| Your goal |
Start with the first line of the records below. Output each line exactly, ending with the one that contains "You are a computer-use agent.".

| Task data |
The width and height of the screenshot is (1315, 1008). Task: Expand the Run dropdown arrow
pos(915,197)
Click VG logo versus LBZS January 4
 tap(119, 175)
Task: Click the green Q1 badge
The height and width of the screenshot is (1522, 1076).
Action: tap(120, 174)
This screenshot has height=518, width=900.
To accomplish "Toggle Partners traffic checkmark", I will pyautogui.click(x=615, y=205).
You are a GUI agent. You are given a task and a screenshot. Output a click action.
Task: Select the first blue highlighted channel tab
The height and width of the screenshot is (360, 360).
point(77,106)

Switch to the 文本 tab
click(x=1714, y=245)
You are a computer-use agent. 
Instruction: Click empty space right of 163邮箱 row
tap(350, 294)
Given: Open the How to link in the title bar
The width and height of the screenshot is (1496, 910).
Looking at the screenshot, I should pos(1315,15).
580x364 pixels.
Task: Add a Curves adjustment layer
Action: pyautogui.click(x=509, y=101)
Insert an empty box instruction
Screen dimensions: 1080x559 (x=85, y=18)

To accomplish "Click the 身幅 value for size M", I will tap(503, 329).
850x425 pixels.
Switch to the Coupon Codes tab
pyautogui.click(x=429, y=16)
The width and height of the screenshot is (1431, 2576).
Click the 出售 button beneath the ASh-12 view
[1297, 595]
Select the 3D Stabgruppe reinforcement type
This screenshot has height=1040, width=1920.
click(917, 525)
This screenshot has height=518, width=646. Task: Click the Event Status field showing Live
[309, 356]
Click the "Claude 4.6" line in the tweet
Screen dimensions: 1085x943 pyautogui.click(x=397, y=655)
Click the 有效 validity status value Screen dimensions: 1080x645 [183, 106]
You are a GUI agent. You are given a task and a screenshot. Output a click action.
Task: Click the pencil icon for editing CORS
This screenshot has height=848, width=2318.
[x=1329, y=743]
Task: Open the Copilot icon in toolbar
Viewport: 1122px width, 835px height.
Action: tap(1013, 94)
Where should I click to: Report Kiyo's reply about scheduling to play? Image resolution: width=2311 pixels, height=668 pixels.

| Exercise solution |
The width and height of the screenshot is (1315, 1008). Task: Expand the Run dropdown arrow
pos(915,197)
Click VG logo versus LBZS January 4
 tap(119, 175)
Task: Click the green Q1 badge
The height and width of the screenshot is (1522, 1076).
Action: tap(120, 174)
This screenshot has height=518, width=900.
To accomplish "Toggle Partners traffic checkmark", I will pyautogui.click(x=615, y=205).
You are a GUI agent. You are given a task and a screenshot. Output a click action.
Task: Select the first blue highlighted channel tab
The height and width of the screenshot is (360, 360).
point(77,106)

Switch to the 文本 tab
click(x=1714, y=245)
You are a computer-use agent. 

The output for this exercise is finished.